Angst vor einem zweiten "Tschernobyl":
Die "Risiko"-Reaktoren nahe Österreich

Von Temelin bis Paks: Die Gefahr lauert im Osten Baufälliges AKW Dukovany liegt nur 30 km entfernt

Seit vor 20 Jahren die Folgen des Super-GAU in Tschernobyl auch in Österreich für Angst und Schrecken gesorgt haben, gibt es hier zu Lande verstärkt Diskussionen über Kernkraftwerke, die näher an den heimischen Grenzen stehen. Vor allem in den östlichen Nachbarländern befinden sich Reaktoren, die von Umweltschutzorganisationen heftig kritisiert werden. In der Folge eine Auflistung der von Global 2000 als gefährlich eingeschätzten Standorte.

Als Risikofaktoren gelten unter anderem das Alter mancher Reaktoren sowie die Art der Schutzmaßnahmen bei Zwischenfällen, sagte Global 2000-Expertin Silva Herrmann: "Kein Containment ist sicher ein Problem." Bei einem Zwischenfall sei eine solche Schutzhülle andererseits aber auch kein absoluter Schutz.

Eines der hier zu Lande durch Negativ-Schlagzeilen bekanntesten Kernkraftwerke steht im tschechischen Temelin und ist im Jahr 2000 in Probebetrieb gegangen: Bekannt wurden seitdem zahlreiche Probleme wie Vibrationen der Turbine. Die dadurch bedingte häufige Schnellabschaltung der Reaktoren bringe erhöhte Unfallrisiken mit sich, kritisiert Global 2000. Dazu kommt, dass die Kombination von alter sowjetischer mit neuerer Technologie als problematisch gilt.

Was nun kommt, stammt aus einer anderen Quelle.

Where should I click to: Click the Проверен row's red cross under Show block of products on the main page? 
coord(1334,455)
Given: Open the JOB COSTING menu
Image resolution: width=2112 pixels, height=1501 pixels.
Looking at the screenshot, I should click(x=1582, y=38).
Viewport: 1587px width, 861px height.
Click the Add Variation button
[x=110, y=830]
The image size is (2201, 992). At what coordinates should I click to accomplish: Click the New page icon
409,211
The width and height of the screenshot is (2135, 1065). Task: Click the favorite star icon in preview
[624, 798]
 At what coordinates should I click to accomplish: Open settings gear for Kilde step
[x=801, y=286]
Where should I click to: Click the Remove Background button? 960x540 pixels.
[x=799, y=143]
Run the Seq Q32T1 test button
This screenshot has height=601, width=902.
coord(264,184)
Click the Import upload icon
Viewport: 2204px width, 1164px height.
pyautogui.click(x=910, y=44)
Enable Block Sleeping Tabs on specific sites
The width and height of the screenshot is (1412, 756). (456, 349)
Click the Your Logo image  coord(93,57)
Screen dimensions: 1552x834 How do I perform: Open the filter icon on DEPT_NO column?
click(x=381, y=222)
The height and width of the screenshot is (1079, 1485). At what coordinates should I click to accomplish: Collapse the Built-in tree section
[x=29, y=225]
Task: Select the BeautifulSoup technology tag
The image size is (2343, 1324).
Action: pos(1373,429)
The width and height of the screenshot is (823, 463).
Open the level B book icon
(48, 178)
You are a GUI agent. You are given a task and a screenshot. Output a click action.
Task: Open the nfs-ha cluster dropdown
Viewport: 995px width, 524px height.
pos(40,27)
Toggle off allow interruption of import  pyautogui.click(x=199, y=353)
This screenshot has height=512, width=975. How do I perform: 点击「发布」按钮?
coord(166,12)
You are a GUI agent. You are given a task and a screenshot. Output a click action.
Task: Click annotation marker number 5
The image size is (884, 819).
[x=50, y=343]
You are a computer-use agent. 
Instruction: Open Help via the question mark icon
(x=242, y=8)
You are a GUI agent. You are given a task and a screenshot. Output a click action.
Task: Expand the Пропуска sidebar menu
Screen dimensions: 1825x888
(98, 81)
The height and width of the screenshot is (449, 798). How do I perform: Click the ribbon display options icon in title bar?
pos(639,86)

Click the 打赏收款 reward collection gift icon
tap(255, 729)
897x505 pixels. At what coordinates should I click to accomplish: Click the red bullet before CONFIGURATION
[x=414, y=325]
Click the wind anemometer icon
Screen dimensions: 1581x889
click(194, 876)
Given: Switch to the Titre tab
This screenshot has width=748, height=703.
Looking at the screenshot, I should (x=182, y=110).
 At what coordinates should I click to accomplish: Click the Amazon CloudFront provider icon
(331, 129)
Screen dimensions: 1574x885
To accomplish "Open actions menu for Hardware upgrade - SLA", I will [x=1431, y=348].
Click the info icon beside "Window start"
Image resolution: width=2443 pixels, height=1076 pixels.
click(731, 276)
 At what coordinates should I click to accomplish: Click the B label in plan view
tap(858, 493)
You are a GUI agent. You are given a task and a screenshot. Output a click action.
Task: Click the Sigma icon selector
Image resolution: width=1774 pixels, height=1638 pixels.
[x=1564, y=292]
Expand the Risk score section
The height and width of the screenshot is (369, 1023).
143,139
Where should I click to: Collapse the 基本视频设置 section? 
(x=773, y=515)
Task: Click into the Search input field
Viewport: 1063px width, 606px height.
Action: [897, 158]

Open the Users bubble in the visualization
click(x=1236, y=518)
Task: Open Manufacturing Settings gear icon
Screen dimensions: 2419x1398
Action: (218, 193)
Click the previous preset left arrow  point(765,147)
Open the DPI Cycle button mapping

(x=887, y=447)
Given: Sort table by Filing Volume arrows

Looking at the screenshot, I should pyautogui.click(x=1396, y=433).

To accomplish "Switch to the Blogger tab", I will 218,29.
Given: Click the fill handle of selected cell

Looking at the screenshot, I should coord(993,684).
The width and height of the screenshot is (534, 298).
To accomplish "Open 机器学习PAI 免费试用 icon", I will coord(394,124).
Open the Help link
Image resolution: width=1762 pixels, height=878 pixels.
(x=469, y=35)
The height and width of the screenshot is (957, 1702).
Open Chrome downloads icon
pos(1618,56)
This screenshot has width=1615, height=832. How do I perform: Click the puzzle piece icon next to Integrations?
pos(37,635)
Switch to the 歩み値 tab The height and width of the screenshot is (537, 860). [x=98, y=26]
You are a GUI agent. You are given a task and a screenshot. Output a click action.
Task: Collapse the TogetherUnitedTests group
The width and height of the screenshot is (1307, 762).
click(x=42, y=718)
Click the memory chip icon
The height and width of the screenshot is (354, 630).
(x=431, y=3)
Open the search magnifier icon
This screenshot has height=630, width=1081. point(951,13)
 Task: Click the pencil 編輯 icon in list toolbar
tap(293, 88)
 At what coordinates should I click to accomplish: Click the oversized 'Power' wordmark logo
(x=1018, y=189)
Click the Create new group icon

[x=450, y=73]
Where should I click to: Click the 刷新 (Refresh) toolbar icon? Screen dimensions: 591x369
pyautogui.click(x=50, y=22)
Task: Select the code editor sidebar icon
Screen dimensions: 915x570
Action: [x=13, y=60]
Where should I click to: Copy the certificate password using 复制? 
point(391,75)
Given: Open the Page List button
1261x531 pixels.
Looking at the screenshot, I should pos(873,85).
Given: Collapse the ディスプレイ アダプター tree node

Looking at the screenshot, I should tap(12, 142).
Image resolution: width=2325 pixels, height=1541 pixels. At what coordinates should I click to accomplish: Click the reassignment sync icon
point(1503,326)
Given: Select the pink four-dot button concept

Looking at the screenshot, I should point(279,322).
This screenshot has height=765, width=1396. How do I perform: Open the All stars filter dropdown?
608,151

Weitere Details, die den Umweltschützern Kopfzerbrechen bereiten: Ein Austritt von radioaktivem Material durch die Bodenplatte könne nicht ausgeschlossen werden, und eine Prüfung über die Erdbebengefährdung sei nicht ausreichend durchgeführt worden, so Global 2000.

Baufälliges AKW Dukovany nur 30 km entfernt
Mit 30 Kilometern Entfernung am nächsten zur österreichischen Grenze befindet sich der tschechische Standort Dukovany. Das Kraftwerk wurde in den Jahren 1985 bis 1987 errichtet, die Druckwasserreaktoren sind sowjetischer Bauart. Laut Global 2000 fehlt ein Volldruck-Containment, das bei einem Unfall den Austritt von Radioaktivität verhindern oder verzögern soll. Der Feuerschutz sei "unzureichend", die Wand des Reaktors neige zu erhöhter Versprödung, und durch Materialermüdung träten Risse und Lecks auf.

Bohunice und Mochovce arbeiten extrem riskant
Auch die zwei slowakischen Standorte Bohunice und Mochovce gelten als riskant: In ersterem werden Reaktoren "mit erhöhtem Betriebsrisiko" verwendet, warnt Global 2000. Auch fehle das Containment. Ein Problem stelle die Sprödbruchfestigkeit der Reaktordruckbehälter dar, die im Notkühlfall zu einem Versagen des Reaktordruckbehälters führen könnte. Die beiden laufenden Blöcke sowie die nicht fertig gestellten Einheiten 3 und 4 sind ohne Vollcontainment.

Konstruktionsmängel im ungarischen Paks
Der als unsicher geltende Reaktor WWER-440/213 im ungarischen Paks weist laut Global 2000 "typische Konstruktionsmängel" auf, die sich in Störfällen niederschlagen. Beispiele sind ein Leck mit Dampfaustritt und daraufhin erfolgter Schnellabschaltung von Block 1 (1991) oder der Ausfall einer Pumpe im Reaktor 4 für zehn Stunden (1994). Zuletzt kam es am 10. April 2003 zu einem Störfall im AKW Paks, der auf Stufe 3 der siebenteiligen INES-Skala eingestuft wurde. Dabei kam es zum Austritt radioaktiver Gase bei der Zwischenlagerung von Brennstäben in einem Reinigungsbehälter.

Deutsches Kraftwerk in Einflugschneise
Auch der deutsche AKW-Standort Isar gilt auf Grund seiner geographischen Lage - in der Einflugschneise des Münchener Flughafens - als besonders gefährdet. So wäre es etwa 1988 fast zu einer Katastrophe gekommen, kritisiert Global 2000.

Das Atomkraftwerk Krsko in Slowenien wurde auf einer so genannten geologischen Bruchlinie gebaut. Das Gebiet um Krsko gehört zu den seismisch ungünstigsten Standorten, die es für ein AKW in Slowenien gibt, da es im Kreuzungsbereich mehrerer tektonischer Platten gelegen ist, so die Umweltorganisation.